▸ Task statement: Look through the material below. Return exactly the lines from the one with "Click the 20m timestamp" through the one with "You are a computer-use agent. The", both included.

▸ Data for this task:

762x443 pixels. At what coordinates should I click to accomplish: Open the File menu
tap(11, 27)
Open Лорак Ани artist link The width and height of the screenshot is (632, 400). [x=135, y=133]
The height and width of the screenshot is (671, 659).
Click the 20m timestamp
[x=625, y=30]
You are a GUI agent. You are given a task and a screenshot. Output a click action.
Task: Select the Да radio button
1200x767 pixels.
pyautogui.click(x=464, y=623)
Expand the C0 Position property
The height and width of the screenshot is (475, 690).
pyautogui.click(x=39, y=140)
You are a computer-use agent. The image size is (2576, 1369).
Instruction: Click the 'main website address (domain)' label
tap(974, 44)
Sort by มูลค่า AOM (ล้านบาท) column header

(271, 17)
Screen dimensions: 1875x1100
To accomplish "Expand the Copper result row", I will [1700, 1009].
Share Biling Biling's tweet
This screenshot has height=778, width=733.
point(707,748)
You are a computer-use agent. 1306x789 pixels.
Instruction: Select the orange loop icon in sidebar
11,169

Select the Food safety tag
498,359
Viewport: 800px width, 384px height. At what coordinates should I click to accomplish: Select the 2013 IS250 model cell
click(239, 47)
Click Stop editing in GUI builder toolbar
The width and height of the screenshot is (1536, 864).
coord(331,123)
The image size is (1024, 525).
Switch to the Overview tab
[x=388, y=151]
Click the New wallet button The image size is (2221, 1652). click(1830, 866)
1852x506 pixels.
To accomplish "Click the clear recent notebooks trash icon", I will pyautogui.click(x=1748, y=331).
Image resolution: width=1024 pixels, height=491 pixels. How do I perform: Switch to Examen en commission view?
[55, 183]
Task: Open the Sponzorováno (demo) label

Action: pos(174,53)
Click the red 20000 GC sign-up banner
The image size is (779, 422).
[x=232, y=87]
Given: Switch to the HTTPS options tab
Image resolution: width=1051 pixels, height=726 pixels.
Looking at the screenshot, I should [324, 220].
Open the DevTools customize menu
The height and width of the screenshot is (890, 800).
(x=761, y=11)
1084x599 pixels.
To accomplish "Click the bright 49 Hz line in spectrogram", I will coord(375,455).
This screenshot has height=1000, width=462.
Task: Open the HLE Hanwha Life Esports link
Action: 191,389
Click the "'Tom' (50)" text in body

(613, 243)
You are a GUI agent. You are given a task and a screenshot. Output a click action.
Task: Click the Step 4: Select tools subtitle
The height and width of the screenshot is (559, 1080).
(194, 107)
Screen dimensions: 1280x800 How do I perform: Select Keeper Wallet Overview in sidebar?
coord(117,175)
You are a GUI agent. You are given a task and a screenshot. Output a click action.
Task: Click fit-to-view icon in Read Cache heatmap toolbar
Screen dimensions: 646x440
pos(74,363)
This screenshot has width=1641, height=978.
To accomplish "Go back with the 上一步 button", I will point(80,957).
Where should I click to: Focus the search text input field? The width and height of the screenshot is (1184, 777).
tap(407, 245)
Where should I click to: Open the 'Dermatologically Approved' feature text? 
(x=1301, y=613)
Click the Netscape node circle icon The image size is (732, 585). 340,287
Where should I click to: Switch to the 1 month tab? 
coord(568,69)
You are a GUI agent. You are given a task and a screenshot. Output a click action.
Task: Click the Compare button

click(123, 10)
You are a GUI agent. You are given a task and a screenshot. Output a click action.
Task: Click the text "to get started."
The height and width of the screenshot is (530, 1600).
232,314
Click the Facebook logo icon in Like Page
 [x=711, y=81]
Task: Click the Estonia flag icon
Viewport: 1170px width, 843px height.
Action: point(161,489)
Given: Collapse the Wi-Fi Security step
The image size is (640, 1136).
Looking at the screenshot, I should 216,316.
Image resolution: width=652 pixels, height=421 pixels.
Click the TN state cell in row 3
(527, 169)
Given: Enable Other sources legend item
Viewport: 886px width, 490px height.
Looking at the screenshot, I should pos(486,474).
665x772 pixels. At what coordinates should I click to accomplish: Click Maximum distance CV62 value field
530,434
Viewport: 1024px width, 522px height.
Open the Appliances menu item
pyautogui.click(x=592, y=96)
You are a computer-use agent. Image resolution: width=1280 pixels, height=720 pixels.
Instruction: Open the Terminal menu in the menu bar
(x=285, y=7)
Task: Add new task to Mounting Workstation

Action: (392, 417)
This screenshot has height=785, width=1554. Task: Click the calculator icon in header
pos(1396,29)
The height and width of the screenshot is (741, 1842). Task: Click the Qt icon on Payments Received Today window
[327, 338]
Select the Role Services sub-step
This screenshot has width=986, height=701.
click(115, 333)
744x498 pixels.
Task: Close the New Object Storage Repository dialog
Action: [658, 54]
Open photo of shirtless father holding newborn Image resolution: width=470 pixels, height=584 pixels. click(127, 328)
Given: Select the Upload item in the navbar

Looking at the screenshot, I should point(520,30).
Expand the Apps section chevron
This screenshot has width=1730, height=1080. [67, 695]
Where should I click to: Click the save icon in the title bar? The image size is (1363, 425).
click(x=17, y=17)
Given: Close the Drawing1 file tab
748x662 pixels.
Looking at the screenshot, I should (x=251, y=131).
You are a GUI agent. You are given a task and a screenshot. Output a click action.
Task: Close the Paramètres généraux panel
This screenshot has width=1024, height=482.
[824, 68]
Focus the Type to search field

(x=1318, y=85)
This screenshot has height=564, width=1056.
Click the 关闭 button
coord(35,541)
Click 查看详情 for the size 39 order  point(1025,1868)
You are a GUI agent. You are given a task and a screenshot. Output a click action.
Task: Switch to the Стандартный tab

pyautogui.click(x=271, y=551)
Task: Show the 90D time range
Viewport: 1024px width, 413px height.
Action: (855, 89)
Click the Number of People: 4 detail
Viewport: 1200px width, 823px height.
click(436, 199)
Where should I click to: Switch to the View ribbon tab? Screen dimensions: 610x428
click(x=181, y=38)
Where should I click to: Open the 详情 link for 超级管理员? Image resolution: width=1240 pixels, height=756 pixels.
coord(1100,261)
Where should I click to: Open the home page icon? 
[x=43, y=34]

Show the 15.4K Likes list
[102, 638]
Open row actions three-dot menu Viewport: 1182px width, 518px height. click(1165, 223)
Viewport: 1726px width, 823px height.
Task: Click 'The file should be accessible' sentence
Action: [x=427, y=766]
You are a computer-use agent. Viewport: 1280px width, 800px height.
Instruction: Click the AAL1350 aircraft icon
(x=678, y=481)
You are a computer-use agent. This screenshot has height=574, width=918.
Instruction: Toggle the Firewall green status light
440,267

▸ Exercise output:
Click the 20m timestamp
[x=625, y=30]
You are a GUI agent. You are given a task and a screenshot. Output a click action.
Task: Select the Да radio button
1200x767 pixels.
pyautogui.click(x=464, y=623)
Expand the C0 Position property
The height and width of the screenshot is (475, 690).
pyautogui.click(x=39, y=140)
You are a computer-use agent. The image size is (2576, 1369).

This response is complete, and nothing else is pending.